Yersinia YopJ negatively regulates IRF3-mediated antibacterial response through disruption of STING-mediated cytosolic DNA signaling.

The Yersinia outer protein J (YopJ) plays a pivotal role in evading the host immune response and establishes a persistent infection in host cells after bacterial infection. YopJ is a cysteine protease and can act as a deubiquitinating enzyme that deubiquitinates several targets in multiple signaling pathways. Stimulator of interferon genes (STING) is a critical adapter for the induction of interferon regulatory factor 3 (IRF3) phosphorylation and subsequent production of the cytokines in response to nucleic acids in the cytoplasm. Our studies demonstrate that YopJ targets STING to inhibit IRF3 signaling.

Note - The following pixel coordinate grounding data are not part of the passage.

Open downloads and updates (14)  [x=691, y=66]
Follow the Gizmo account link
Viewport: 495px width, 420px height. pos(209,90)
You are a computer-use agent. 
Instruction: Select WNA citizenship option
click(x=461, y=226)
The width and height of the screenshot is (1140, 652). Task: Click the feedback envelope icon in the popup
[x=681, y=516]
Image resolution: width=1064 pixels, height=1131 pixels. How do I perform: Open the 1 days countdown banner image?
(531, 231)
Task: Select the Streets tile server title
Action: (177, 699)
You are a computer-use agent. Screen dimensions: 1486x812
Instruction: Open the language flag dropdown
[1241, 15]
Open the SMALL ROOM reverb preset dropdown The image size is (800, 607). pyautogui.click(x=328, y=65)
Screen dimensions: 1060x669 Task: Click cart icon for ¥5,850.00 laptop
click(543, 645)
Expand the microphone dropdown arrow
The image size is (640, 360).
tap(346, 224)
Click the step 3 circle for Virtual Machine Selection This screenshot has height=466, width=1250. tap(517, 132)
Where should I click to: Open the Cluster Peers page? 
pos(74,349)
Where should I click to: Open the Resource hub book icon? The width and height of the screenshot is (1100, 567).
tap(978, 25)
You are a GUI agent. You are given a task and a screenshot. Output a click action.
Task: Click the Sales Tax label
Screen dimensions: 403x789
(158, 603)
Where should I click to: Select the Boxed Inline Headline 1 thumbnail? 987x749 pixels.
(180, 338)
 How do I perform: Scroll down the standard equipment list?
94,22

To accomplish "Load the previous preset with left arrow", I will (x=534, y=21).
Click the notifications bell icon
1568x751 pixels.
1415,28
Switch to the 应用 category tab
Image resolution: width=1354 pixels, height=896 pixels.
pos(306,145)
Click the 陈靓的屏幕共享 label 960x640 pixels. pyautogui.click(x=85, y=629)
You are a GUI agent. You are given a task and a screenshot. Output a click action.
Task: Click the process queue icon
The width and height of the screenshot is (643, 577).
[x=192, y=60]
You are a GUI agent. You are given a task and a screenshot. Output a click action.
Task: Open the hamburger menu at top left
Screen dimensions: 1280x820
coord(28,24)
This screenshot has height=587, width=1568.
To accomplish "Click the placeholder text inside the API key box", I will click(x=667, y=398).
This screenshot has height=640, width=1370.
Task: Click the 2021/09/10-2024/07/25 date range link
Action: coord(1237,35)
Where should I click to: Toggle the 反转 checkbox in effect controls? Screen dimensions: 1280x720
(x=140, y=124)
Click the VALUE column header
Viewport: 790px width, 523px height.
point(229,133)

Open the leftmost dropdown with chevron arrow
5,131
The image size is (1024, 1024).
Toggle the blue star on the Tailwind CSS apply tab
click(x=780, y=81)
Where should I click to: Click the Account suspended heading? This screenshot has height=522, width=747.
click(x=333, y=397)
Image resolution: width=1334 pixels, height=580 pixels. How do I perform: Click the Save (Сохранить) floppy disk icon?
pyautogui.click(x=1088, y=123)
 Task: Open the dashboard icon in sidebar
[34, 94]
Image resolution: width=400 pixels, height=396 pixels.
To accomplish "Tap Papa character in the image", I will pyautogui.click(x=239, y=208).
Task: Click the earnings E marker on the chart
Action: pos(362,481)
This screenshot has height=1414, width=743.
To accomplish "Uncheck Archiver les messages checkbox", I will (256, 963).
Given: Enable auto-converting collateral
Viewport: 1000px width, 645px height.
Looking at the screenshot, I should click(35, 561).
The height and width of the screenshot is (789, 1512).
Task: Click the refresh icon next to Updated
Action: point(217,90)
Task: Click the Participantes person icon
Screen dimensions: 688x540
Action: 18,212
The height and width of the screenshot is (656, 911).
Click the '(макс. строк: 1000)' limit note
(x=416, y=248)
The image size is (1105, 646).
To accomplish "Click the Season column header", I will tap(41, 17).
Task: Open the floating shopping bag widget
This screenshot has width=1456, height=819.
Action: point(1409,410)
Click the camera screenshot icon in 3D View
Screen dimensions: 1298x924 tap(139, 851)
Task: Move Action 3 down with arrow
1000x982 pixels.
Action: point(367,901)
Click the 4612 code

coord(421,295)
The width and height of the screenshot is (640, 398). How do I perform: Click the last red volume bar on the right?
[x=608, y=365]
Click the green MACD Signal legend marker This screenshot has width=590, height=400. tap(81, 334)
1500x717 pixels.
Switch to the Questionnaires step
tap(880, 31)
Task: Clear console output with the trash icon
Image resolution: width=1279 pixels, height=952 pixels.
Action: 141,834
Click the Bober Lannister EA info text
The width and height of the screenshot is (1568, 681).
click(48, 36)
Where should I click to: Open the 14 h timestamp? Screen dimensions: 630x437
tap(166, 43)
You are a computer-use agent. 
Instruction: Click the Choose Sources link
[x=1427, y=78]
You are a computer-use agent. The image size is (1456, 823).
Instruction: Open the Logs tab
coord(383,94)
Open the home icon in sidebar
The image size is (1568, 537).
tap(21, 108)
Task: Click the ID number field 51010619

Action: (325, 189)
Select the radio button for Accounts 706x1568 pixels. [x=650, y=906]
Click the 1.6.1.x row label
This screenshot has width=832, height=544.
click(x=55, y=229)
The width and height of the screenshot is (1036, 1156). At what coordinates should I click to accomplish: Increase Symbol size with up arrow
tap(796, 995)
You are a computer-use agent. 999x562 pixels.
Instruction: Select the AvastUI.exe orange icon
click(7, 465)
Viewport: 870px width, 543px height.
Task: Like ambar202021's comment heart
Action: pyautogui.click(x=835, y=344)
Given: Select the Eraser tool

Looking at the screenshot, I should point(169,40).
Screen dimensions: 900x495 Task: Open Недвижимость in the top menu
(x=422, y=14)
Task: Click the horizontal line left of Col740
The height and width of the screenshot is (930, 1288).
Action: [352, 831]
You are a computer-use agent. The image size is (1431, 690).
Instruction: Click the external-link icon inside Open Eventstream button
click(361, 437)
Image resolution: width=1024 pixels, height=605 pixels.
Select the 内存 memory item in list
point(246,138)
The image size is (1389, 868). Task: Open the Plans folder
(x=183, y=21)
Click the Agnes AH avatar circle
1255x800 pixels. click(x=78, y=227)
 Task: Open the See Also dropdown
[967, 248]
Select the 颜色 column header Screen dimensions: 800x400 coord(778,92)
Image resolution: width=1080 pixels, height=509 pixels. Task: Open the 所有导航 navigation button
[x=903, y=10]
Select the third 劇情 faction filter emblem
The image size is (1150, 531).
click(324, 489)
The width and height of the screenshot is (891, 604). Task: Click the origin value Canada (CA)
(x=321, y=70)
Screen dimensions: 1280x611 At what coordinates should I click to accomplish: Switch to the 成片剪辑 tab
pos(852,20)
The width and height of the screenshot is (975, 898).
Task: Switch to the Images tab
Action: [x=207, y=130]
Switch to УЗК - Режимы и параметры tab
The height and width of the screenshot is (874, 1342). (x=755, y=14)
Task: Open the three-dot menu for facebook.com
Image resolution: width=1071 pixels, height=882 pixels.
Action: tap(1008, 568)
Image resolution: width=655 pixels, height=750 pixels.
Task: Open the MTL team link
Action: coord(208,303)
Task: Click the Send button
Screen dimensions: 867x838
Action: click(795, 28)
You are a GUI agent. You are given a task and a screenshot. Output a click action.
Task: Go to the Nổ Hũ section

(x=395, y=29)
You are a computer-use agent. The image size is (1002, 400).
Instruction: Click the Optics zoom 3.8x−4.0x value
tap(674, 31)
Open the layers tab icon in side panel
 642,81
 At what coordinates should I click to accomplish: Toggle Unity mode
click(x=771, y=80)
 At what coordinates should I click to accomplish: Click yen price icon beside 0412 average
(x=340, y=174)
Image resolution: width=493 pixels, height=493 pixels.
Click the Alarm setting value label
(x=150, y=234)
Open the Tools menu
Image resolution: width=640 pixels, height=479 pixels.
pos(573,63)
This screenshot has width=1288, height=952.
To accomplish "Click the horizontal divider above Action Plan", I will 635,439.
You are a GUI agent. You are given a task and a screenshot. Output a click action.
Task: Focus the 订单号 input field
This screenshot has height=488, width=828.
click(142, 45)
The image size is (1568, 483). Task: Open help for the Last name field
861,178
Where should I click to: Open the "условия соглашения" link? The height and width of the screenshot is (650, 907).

Specially, YopJ interacts with STING to block its ER-to-Golgi traffic and remove its K63-linked ubiquitination chains. Deubiquited STING perturbs the formation of STING-TBK1 complex and the activation of IRF3. The 172th cysteine of YopJ mediated STING deubiquitination and IRF3 signaling inhibition. Consequently, mice infected with WT and ΔYopJ/YopJ bacteria induced lower levels of IRF3 and IFN-β, decreased inflammation and reduced staining of STING as compared to ΔYopJ and ΔYopJ/YopJ C172A strains infection. The data herein reveal a previously unrecognized mechanism by which YopJ modulates innate immune signaling.